What is this book about?
In this guide to successful community moderation, a former tech journalist and current product manager explores everything from the trenches of Reddit to your neighborhood Facebook page.
Don’t read the comments. It’s advice that feels as old as the internet, yet more relevant than ever. The tools we once hailed for their power to connect people and spark creativity can also be hotbeds of hate and harassment, and platforms like Facebook and YouTube are under fire for either too much or too little moderation—even though most people aren’t even sure what moderation means. What we do know is that creating and maintaining healthy online communities isn’t easy. Luckily, Anika Gupta is here to explain what makes some online communities tick—and others explode.
Over the course of two years of graduate research at MIT, Gupta interviewed moderators who’d worked on the sidelines of gamer forums and in the trenches of online news comments sections. She spoke with professional and volunteer moderators. Some of these moderators were known to their communities, while others were entirely anonymous.

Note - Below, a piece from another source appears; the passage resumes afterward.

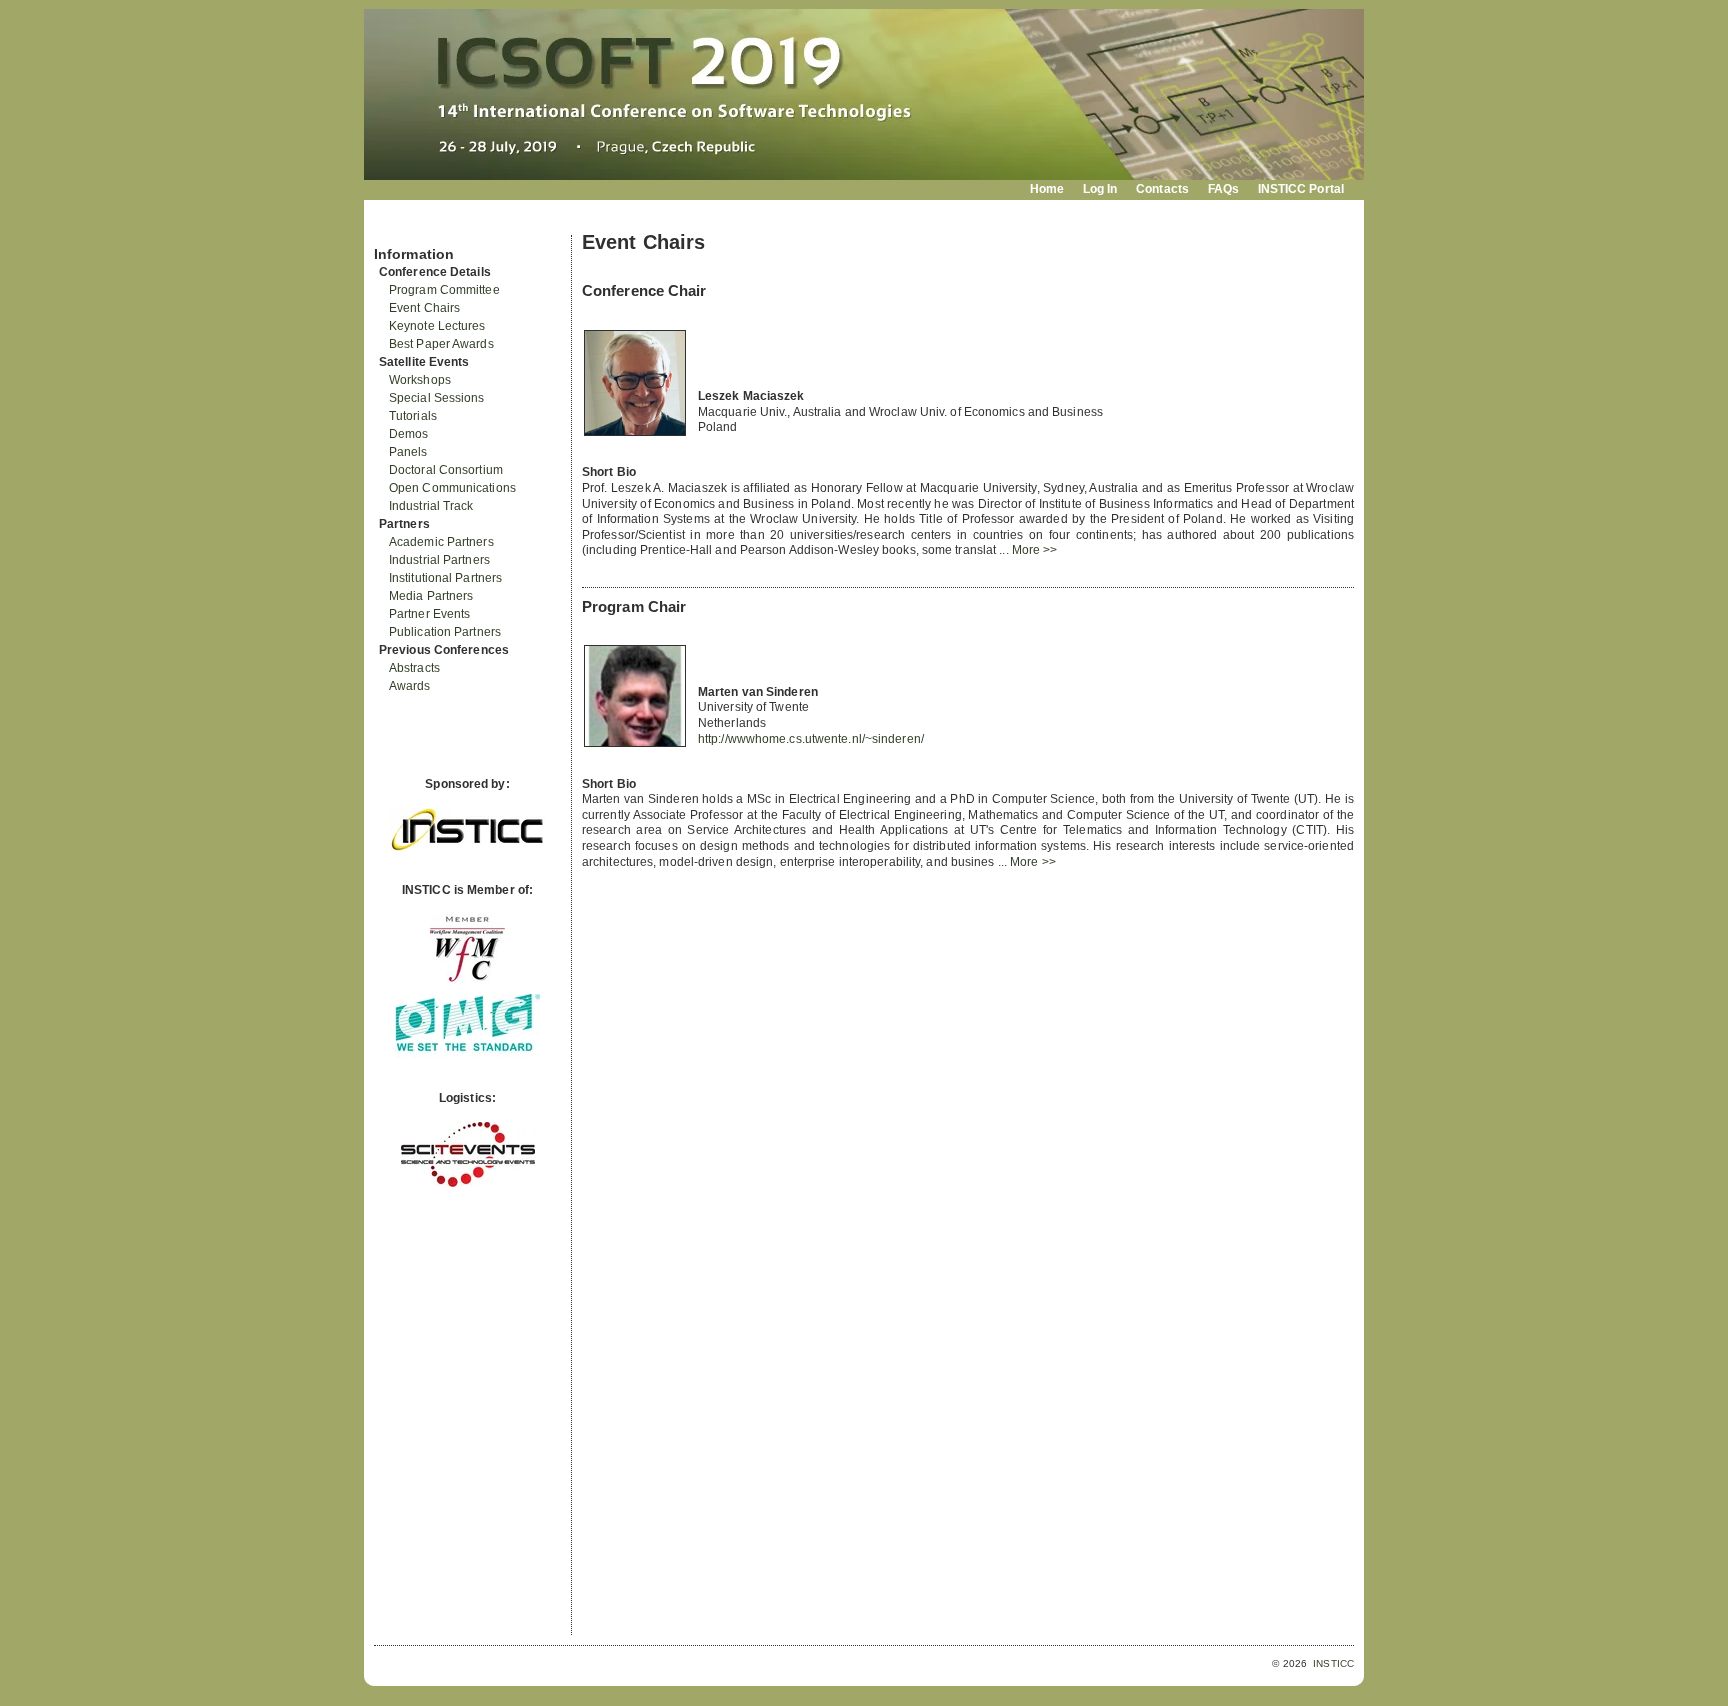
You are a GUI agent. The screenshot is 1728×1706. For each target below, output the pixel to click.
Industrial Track (431, 506)
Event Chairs (424, 308)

In How to Handle a Crowd, she builds on that initial fascination and connects it to new and important issues around how we use the internet to create community.
She interviews people who have built and sustained fascinating online communities in our unpredictable digital climate, and dives deep with activists, organizers, journalists, and executives to find out what strategies work best for them. Is there really such a thing as a recipe for success? And how does the complex labor of online moderation shape our world—and the people who do it?